>>

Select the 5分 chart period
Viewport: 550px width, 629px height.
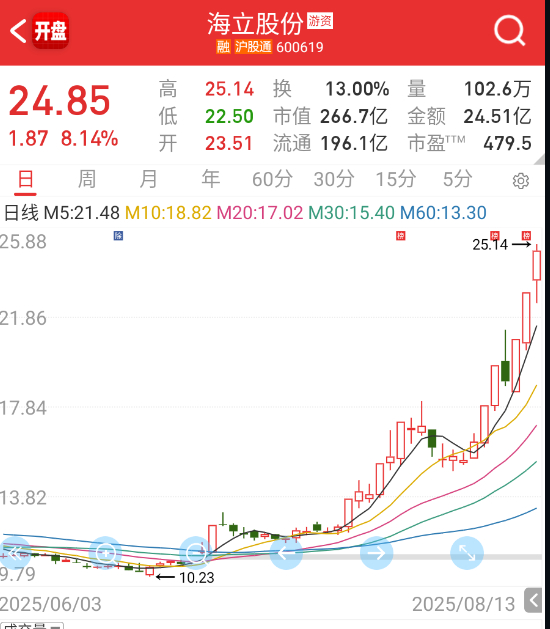tap(457, 179)
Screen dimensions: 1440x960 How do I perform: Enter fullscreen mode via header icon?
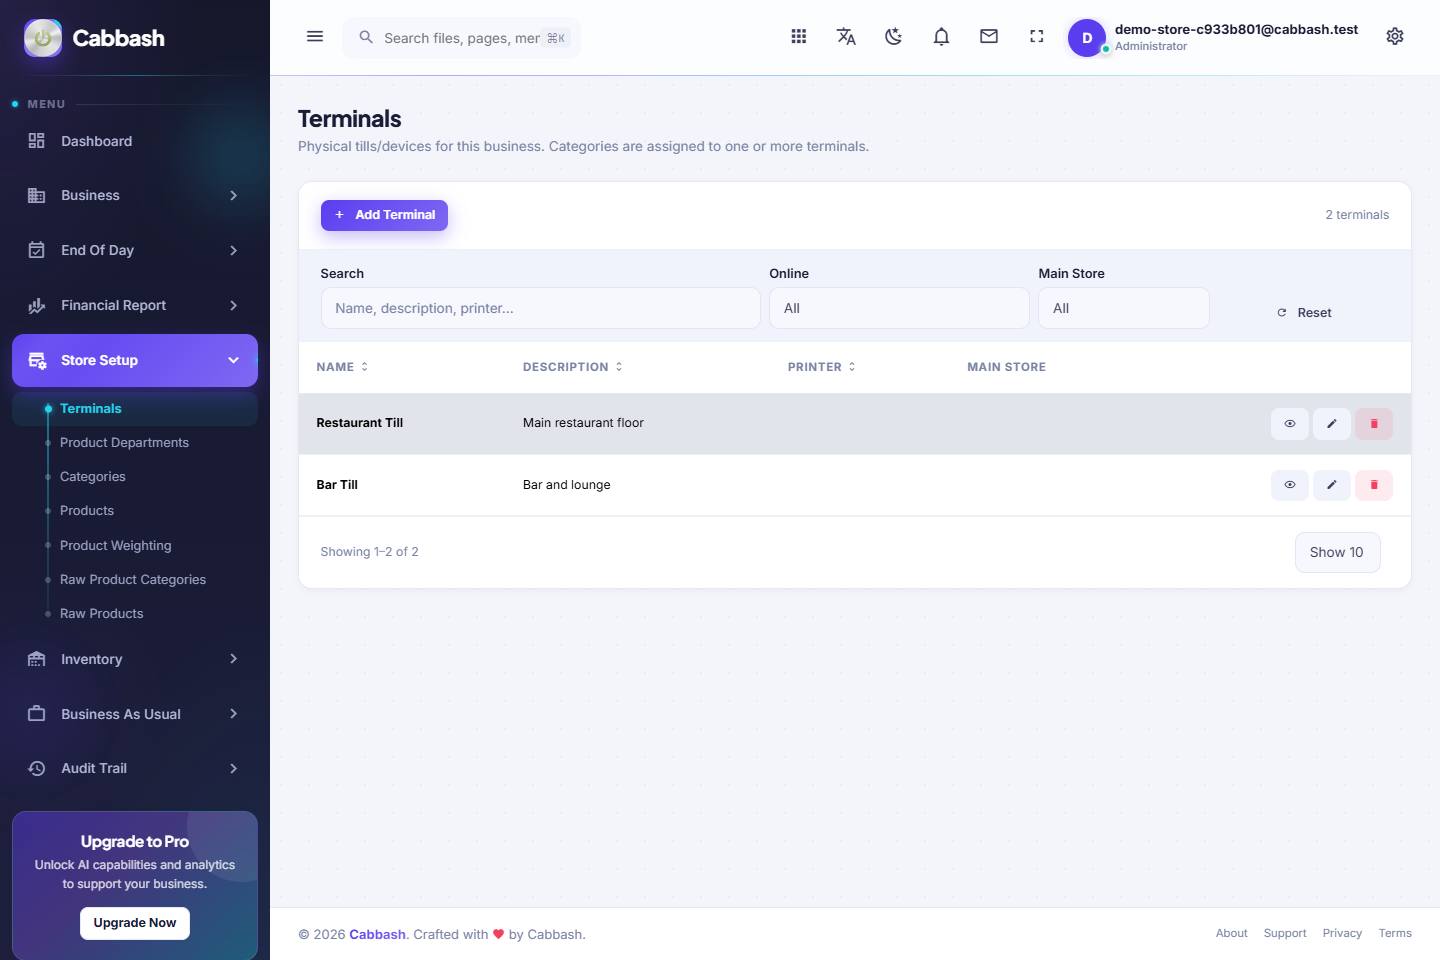click(x=1037, y=37)
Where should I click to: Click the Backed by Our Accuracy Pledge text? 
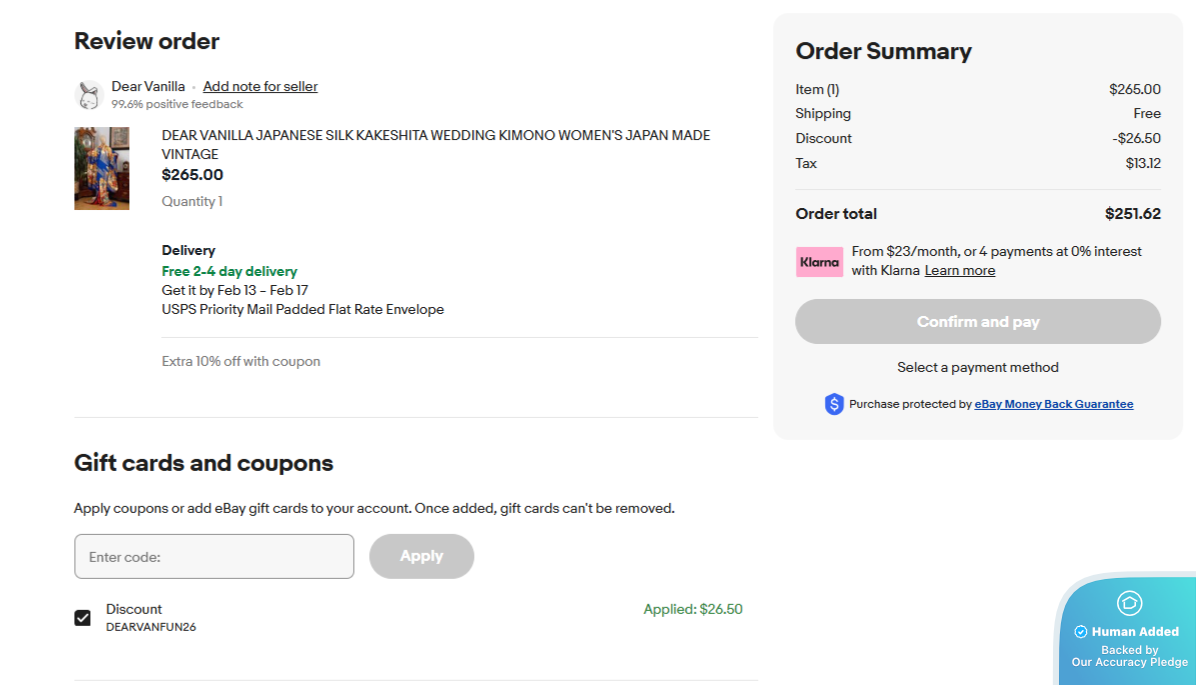(1129, 656)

<<

Try it →
The response should repeat every entry above exactly and include none of the pictures.

Exercise output →
Select the 5分 chart period
Viewport: 550px width, 629px height.
tap(457, 179)
Screen dimensions: 1440x960 How do I perform: Enter fullscreen mode via header icon?
click(x=1037, y=37)
Where should I click to: Click the Backed by Our Accuracy Pledge text? 
(1129, 656)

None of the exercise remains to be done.